Additionally, Fitch commented on the adoption of a central bank digital currency, or CBDC, in Russia, saying that “[the digital ruble] should increase the authorities’ capacity to monitor and manage financial flows, which might otherwise be eroded by the growth of cryptocurrency transactions.” The report also clarified that a primary motive for the CBR proposing harsh cryptocurrency restrictions might be to reduce competition against its upcoming CBDC.

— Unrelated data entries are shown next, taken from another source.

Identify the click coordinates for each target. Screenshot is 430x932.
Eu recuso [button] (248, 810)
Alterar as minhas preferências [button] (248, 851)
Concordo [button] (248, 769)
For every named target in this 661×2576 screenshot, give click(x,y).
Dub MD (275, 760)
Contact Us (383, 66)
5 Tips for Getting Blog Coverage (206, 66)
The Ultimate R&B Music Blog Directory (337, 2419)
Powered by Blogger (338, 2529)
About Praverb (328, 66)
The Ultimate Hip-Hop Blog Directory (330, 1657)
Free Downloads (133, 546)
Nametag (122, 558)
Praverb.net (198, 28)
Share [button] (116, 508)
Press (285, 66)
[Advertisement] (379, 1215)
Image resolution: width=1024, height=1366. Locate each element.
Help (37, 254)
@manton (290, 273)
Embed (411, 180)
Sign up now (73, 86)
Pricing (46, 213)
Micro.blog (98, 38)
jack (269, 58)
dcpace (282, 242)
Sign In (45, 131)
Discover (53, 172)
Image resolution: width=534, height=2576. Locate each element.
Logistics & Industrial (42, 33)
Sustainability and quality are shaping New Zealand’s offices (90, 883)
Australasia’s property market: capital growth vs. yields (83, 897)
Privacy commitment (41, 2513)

Like India, Russia’s crypto regulatory environment has been chaotic lately, with policymakers frequently oscillating between an outright ban on digital currencies versus calling for an established regulatory framework. At the same time, even former Russian president Dmitry Medvedev offered his comments on the crypto ban proposal as reported by local news outlet rbc.ru on Friday, and translated by Cointelegraph:
“I’ll say it frankly — when they try to ban something, it very often leads to the opposite result of what is intended. But the position of the Central Bank has, of course, its own reasons, which are also known to everyone.”